------ Supplied data ------

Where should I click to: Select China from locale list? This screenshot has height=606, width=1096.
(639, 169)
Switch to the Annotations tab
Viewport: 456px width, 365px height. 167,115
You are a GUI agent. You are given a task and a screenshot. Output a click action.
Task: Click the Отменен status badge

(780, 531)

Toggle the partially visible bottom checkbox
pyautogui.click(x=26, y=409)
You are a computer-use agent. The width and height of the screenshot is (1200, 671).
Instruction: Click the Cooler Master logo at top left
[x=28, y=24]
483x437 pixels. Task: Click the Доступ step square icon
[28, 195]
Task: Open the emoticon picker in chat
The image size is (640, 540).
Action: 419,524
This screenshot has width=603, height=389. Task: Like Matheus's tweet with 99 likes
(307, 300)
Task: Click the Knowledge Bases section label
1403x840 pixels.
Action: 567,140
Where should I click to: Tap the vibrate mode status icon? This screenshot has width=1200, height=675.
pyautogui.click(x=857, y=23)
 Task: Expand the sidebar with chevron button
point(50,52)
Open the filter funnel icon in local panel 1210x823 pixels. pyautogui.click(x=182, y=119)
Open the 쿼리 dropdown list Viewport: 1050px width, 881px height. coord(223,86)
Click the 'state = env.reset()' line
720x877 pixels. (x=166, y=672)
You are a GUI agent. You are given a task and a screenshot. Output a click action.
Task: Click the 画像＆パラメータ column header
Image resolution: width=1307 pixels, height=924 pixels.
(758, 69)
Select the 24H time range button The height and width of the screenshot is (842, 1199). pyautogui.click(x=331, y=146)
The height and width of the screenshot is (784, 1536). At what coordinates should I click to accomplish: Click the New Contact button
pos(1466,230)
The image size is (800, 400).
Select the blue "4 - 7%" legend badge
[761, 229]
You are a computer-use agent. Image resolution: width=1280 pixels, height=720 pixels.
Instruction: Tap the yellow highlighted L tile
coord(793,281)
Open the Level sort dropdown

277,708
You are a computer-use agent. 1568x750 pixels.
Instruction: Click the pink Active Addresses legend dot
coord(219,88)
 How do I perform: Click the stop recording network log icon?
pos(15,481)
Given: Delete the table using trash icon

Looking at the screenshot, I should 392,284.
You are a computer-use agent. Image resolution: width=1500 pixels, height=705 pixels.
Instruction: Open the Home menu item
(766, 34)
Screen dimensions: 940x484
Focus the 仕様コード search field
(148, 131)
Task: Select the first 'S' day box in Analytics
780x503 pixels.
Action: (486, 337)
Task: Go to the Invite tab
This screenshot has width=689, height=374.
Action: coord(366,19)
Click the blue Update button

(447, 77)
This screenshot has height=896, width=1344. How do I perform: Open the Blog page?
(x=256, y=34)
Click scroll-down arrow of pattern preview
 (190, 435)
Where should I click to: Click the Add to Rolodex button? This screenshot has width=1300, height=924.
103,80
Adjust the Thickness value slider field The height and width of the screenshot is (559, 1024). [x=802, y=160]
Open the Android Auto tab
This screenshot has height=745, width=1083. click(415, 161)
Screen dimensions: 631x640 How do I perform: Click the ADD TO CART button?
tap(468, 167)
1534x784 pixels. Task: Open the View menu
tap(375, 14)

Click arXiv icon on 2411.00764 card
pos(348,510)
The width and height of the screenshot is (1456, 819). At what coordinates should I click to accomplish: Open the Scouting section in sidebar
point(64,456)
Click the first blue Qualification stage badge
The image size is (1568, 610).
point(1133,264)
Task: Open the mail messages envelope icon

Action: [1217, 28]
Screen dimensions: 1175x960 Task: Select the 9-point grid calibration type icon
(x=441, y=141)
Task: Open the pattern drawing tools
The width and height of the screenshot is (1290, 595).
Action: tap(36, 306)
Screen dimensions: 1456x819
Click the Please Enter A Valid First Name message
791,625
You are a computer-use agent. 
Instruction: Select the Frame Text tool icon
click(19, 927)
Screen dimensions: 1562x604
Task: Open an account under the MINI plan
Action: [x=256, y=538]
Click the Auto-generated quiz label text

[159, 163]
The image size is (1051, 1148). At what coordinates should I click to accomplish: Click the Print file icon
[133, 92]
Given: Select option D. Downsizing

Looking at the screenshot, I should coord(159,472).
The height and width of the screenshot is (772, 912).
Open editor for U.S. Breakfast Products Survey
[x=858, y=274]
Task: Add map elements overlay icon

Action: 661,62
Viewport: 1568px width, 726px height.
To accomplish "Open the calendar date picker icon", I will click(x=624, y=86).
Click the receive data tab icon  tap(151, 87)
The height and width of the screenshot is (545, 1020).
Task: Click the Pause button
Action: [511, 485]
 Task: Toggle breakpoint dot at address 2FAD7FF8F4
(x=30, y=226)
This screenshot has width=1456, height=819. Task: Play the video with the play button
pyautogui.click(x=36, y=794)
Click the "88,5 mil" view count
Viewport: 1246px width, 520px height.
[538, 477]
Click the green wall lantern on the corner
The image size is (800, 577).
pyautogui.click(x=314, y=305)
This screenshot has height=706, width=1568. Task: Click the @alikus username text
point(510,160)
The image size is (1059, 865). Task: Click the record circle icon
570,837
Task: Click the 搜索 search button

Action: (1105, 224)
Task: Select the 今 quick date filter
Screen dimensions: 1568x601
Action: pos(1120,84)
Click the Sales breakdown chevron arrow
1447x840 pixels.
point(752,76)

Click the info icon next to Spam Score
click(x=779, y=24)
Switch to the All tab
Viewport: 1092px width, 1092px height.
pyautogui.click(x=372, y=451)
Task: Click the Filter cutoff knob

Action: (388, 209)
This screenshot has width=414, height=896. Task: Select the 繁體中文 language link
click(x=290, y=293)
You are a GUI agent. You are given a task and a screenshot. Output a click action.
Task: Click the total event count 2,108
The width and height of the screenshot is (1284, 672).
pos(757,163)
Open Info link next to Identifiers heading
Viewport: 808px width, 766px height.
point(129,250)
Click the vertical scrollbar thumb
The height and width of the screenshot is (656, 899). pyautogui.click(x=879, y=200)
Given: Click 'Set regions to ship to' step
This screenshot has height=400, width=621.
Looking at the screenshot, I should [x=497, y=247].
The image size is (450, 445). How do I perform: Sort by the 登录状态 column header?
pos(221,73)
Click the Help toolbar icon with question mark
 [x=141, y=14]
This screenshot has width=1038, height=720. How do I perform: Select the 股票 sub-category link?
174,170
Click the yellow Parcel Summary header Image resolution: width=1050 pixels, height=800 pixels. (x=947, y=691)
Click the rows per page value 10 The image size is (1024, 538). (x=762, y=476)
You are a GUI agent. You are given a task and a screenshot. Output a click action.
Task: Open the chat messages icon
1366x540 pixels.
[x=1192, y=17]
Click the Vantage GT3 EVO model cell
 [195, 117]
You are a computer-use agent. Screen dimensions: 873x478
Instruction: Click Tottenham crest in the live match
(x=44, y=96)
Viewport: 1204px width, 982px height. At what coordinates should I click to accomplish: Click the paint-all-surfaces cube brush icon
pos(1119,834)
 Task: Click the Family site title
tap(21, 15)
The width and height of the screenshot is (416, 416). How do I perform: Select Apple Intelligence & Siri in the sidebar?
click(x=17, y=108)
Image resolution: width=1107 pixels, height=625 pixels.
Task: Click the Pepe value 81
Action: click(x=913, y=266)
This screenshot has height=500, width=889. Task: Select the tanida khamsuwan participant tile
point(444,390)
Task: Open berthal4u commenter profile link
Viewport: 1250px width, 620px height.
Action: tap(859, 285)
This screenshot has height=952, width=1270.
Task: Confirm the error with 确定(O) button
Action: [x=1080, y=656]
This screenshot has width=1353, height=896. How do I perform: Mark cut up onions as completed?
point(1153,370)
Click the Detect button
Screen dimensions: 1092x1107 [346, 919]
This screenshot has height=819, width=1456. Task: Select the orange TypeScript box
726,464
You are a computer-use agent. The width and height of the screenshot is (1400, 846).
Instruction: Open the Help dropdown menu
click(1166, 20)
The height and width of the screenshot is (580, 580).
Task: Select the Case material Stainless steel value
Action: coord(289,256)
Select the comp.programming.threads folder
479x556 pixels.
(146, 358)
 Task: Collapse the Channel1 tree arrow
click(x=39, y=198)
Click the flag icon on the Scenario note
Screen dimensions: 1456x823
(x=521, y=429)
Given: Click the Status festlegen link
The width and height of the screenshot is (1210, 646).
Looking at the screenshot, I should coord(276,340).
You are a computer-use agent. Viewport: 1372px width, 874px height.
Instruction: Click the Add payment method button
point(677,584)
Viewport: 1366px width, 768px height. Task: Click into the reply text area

------

## Set task
Rewrite the records from the line with "is (1200, 671)." to the line with "Action: 567,140", changing "emoticon picker" to "emoji picker" and leaving everything else untouched.

## Result of the task
You are a computer-use agent. The width and height of the screenshot is (1200, 671).
Instruction: Click the Cooler Master logo at top left
[x=28, y=24]
483x437 pixels. Task: Click the Доступ step square icon
[28, 195]
Task: Open the emoji picker in chat
The image size is (640, 540).
Action: 419,524
This screenshot has width=603, height=389. Task: Like Matheus's tweet with 99 likes
(307, 300)
Task: Click the Knowledge Bases section label
1403x840 pixels.
Action: 567,140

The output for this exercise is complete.